◆ Problem requirements: Count every line in the records below that contains the string "will". Report that number alone.

◆ Data in this exercise:
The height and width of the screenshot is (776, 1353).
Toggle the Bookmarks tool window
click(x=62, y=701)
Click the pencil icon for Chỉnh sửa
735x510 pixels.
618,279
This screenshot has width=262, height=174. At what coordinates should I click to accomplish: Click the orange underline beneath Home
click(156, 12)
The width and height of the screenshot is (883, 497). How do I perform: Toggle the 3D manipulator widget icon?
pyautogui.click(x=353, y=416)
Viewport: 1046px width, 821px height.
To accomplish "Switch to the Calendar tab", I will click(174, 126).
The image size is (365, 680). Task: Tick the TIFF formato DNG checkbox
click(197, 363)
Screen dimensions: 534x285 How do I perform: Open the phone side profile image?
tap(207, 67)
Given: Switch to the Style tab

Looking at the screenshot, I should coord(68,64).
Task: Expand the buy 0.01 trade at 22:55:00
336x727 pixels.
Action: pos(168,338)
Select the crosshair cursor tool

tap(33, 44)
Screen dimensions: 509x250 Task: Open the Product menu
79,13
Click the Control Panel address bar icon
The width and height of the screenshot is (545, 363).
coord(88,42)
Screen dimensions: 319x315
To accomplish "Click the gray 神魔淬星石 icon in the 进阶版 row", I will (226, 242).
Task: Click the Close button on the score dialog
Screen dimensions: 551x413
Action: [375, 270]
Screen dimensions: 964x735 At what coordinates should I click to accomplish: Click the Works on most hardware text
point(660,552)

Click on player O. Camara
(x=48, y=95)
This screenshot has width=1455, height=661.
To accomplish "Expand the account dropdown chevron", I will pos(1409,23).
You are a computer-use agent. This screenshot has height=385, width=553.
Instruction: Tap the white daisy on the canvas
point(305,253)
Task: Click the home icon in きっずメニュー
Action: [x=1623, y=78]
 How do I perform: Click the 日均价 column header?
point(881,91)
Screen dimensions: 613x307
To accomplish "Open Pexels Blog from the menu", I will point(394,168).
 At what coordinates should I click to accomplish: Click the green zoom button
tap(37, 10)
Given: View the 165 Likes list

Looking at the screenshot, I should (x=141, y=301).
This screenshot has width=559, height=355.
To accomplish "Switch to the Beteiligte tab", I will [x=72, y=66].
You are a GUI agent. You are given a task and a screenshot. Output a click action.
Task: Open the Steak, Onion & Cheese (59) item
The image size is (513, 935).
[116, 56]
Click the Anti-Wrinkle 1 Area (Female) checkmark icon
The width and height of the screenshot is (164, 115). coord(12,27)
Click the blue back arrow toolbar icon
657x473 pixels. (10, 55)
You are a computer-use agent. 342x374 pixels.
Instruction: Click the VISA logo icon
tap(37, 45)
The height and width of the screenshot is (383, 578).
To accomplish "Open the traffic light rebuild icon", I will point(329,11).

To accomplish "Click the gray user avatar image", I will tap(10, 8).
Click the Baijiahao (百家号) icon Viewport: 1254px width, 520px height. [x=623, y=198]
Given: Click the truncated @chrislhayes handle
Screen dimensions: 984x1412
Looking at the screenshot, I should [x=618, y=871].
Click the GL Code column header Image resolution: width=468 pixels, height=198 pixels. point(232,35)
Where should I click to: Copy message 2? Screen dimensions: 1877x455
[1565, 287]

◆ Output for this exercise: 7